-- Records to use start --

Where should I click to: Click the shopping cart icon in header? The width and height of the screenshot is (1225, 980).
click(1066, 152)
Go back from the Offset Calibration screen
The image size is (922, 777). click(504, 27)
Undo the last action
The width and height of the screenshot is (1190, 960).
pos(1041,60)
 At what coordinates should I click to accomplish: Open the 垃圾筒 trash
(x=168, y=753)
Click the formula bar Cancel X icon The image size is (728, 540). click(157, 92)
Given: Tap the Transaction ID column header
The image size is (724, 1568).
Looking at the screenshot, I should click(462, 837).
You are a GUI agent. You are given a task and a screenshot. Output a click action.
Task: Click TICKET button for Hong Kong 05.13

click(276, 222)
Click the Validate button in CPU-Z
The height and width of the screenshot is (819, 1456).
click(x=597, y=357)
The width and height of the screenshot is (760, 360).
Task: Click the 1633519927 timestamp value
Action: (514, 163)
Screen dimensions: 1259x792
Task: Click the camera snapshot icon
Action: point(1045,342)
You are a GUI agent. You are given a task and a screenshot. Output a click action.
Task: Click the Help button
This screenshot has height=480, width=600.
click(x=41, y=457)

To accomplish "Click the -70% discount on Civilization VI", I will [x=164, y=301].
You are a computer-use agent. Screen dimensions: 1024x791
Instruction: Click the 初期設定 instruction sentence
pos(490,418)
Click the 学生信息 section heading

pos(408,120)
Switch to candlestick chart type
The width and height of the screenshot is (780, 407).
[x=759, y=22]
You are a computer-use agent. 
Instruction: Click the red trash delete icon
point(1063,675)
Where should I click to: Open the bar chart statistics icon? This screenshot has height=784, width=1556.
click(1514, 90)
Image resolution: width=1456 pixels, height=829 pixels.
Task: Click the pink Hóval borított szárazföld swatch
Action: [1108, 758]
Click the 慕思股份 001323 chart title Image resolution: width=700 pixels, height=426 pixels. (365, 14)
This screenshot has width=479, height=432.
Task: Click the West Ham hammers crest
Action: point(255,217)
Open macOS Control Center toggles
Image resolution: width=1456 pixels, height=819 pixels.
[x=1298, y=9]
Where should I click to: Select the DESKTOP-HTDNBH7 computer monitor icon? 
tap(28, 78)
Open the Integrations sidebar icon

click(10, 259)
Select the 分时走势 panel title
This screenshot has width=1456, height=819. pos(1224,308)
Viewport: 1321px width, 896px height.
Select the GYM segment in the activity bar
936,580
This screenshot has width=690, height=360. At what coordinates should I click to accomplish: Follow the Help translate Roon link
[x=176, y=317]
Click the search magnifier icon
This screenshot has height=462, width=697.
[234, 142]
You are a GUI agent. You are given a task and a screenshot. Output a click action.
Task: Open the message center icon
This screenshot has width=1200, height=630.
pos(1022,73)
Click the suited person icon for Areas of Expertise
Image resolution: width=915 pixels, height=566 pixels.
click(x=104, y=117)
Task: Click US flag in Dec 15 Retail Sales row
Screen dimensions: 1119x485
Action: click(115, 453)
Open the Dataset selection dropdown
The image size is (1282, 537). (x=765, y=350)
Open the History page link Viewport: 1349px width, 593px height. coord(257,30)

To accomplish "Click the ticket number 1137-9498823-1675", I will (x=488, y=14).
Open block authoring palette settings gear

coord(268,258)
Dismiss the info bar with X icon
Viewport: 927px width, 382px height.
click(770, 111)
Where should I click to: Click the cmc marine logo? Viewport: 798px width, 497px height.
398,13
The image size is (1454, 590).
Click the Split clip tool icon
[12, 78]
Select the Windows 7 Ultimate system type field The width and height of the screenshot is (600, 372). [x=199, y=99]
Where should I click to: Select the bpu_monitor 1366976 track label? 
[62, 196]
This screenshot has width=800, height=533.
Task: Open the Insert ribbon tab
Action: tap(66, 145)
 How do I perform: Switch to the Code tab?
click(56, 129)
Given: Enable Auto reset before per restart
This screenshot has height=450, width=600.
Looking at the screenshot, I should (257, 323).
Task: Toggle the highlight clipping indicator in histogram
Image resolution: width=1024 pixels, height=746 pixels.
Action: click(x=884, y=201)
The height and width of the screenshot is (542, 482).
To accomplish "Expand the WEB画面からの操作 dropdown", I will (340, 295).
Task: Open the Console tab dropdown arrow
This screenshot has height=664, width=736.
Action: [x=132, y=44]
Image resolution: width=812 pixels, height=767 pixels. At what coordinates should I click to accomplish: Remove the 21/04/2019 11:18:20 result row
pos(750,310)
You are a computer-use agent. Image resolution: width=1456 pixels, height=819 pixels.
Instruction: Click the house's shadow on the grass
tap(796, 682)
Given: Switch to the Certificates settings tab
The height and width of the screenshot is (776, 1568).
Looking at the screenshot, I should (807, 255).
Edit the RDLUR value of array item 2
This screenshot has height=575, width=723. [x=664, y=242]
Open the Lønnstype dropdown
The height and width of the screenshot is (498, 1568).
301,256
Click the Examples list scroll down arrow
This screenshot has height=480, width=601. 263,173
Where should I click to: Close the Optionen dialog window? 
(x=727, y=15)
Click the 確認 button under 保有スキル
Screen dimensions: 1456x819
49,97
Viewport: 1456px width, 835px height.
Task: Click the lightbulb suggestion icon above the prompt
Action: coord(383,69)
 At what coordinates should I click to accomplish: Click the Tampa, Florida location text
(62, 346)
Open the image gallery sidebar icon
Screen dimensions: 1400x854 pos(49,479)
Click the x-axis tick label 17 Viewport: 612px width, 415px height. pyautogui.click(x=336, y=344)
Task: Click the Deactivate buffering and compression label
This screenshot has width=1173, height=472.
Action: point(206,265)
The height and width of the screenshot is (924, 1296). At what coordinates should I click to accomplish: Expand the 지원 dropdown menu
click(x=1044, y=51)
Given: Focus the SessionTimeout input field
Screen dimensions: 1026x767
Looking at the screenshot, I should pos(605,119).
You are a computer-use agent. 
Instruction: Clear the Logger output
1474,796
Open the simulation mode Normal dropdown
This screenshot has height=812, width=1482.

-- Records to use end --

### Task details
Format every line of the items above as a numbered list, leaving out the blank lines.

### Task solution
1. Where should I click to: Click the shopping cart icon in header? The width and height of the screenshot is (1225, 980).
2. click(1066, 152)
3. Go back from the Offset Calibration screen
4. The image size is (922, 777). click(504, 27)
5. Undo the last action
6. The width and height of the screenshot is (1190, 960).
7. pos(1041,60)
8.  At what coordinates should I click to accomplish: Open the 垃圾筒 trash
9. (x=168, y=753)
10. Click the formula bar Cancel X icon The image size is (728, 540). click(157, 92)
11. Given: Tap the Transaction ID column header
12. The image size is (724, 1568).
13. Looking at the screenshot, I should click(462, 837).
14. You are a GUI agent. You are given a task and a screenshot. Output a click action.
15. Task: Click TICKET button for Hong Kong 05.13
16. click(276, 222)
17. Click the Validate button in CPU-Z
18. The height and width of the screenshot is (819, 1456).
19. click(x=597, y=357)
20. The width and height of the screenshot is (760, 360).
21. Task: Click the 1633519927 timestamp value
22. Action: (514, 163)
23. Screen dimensions: 1259x792
24. Task: Click the camera snapshot icon
25. Action: point(1045,342)
26. You are a GUI agent. You are given a task and a screenshot. Output a click action.
27. Task: Click the Help button
28. This screenshot has height=480, width=600.
29. click(x=41, y=457)
30. To accomplish "Click the -70% discount on Civilization VI", I will [x=164, y=301].
31. You are a computer-use agent. Screen dimensions: 1024x791
32. Instruction: Click the 初期設定 instruction sentence
33. pos(490,418)
34. Click the 学生信息 section heading
35. pos(408,120)
36. Switch to candlestick chart type
37. The width and height of the screenshot is (780, 407).
38. [x=759, y=22]
39. You are a computer-use agent. 
40. Instruction: Click the red trash delete icon
41. point(1063,675)
42. Where should I click to: Open the bar chart statistics icon? This screenshot has height=784, width=1556.
43. click(1514, 90)
44. Image resolution: width=1456 pixels, height=829 pixels.
45. Task: Click the pink Hóval borított szárazföld swatch
46. Action: [1108, 758]
47. Click the 慕思股份 001323 chart title Image resolution: width=700 pixels, height=426 pixels. (365, 14)
48. This screenshot has width=479, height=432.
49. Task: Click the West Ham hammers crest
50. Action: point(255,217)
51. Open macOS Control Center toggles
52. Image resolution: width=1456 pixels, height=819 pixels.
53. [x=1298, y=9]
54. Where should I click to: Select the DESKTOP-HTDNBH7 computer monitor icon? 
55. tap(28, 78)
56. Open the Integrations sidebar icon
57. click(10, 259)
58. Select the 分时走势 panel title
59. This screenshot has width=1456, height=819. pos(1224,308)
60. Viewport: 1321px width, 896px height.
61. Select the GYM segment in the activity bar
62. 936,580
63. This screenshot has width=690, height=360. At what coordinates should I click to accomplish: Follow the Help translate Roon link
64. [x=176, y=317]
65. Click the search magnifier icon
66. This screenshot has height=462, width=697.
67. [234, 142]
68. You are a GUI agent. You are given a task and a screenshot. Output a click action.
69. Task: Open the message center icon
70. This screenshot has width=1200, height=630.
71. pos(1022,73)
72. Click the suited person icon for Areas of Expertise
73. Image resolution: width=915 pixels, height=566 pixels.
74. click(x=104, y=117)
75. Task: Click US flag in Dec 15 Retail Sales row
76. Screen dimensions: 1119x485
77. Action: click(115, 453)
78. Open the Dataset selection dropdown
79. The image size is (1282, 537). (x=765, y=350)
80. Open the History page link Viewport: 1349px width, 593px height. coord(257,30)
81. To accomplish "Click the ticket number 1137-9498823-1675", I will (x=488, y=14).
82. Open block authoring palette settings gear
83. coord(268,258)
84. Dismiss the info bar with X icon
85. Viewport: 927px width, 382px height.
86. click(770, 111)
87. Where should I click to: Click the cmc marine logo? Viewport: 798px width, 497px height.
88. 398,13
89. The image size is (1454, 590).
90. Click the Split clip tool icon
91. [12, 78]
92. Select the Windows 7 Ultimate system type field The width and height of the screenshot is (600, 372). [x=199, y=99]
93. Where should I click to: Select the bpu_monitor 1366976 track label? 
94. [62, 196]
95. This screenshot has width=800, height=533.
96. Task: Open the Insert ribbon tab
97. Action: tap(66, 145)
98.  How do I perform: Switch to the Code tab?
99. click(56, 129)
100. Given: Enable Auto reset before per restart
101. This screenshot has height=450, width=600.
102. Looking at the screenshot, I should (257, 323).
103. Task: Toggle the highlight clipping indicator in histogram
104. Image resolution: width=1024 pixels, height=746 pixels.
105. Action: click(x=884, y=201)
106. The height and width of the screenshot is (542, 482).
107. To accomplish "Expand the WEB画面からの操作 dropdown", I will (340, 295).
108. Task: Open the Console tab dropdown arrow
109. This screenshot has height=664, width=736.
110. Action: [x=132, y=44]
111. Image resolution: width=812 pixels, height=767 pixels. At what coordinates should I click to accomplish: Remove the 21/04/2019 11:18:20 result row
112. pos(750,310)
113. You are a computer-use agent. Image resolution: width=1456 pixels, height=819 pixels.
114. Instruction: Click the house's shadow on the grass
115. tap(796, 682)
116. Given: Switch to the Certificates settings tab
117. The height and width of the screenshot is (776, 1568).
118. Looking at the screenshot, I should (807, 255).
119. Edit the RDLUR value of array item 2
120. This screenshot has height=575, width=723. [x=664, y=242]
121. Open the Lønnstype dropdown
122. The height and width of the screenshot is (498, 1568).
123. 301,256
124. Click the Examples list scroll down arrow
125. This screenshot has height=480, width=601. 263,173
126. Where should I click to: Close the Optionen dialog window? 
127. (x=727, y=15)
128. Click the 確認 button under 保有スキル
129. Screen dimensions: 1456x819
130. 49,97
131. Viewport: 1456px width, 835px height.
132. Task: Click the lightbulb suggestion icon above the prompt
133. Action: coord(383,69)
134.  At what coordinates should I click to accomplish: Click the Tampa, Florida location text
135. (62, 346)
136. Open the image gallery sidebar icon
137. Screen dimensions: 1400x854 pos(49,479)
138. Click the x-axis tick label 17 Viewport: 612px width, 415px height. pyautogui.click(x=336, y=344)
139. Task: Click the Deactivate buffering and compression label
140. This screenshot has width=1173, height=472.
141. Action: point(206,265)
142. The height and width of the screenshot is (924, 1296). At what coordinates should I click to accomplish: Expand the 지원 dropdown menu
143. click(x=1044, y=51)
144. Given: Focus the SessionTimeout input field
145. Screen dimensions: 1026x767
146. Looking at the screenshot, I should pos(605,119).
147. You are a computer-use agent. 
148. Instruction: Clear the Logger output
149. 1474,796
150. Open the simulation mode Normal dropdown
151. This screenshot has height=812, width=1482.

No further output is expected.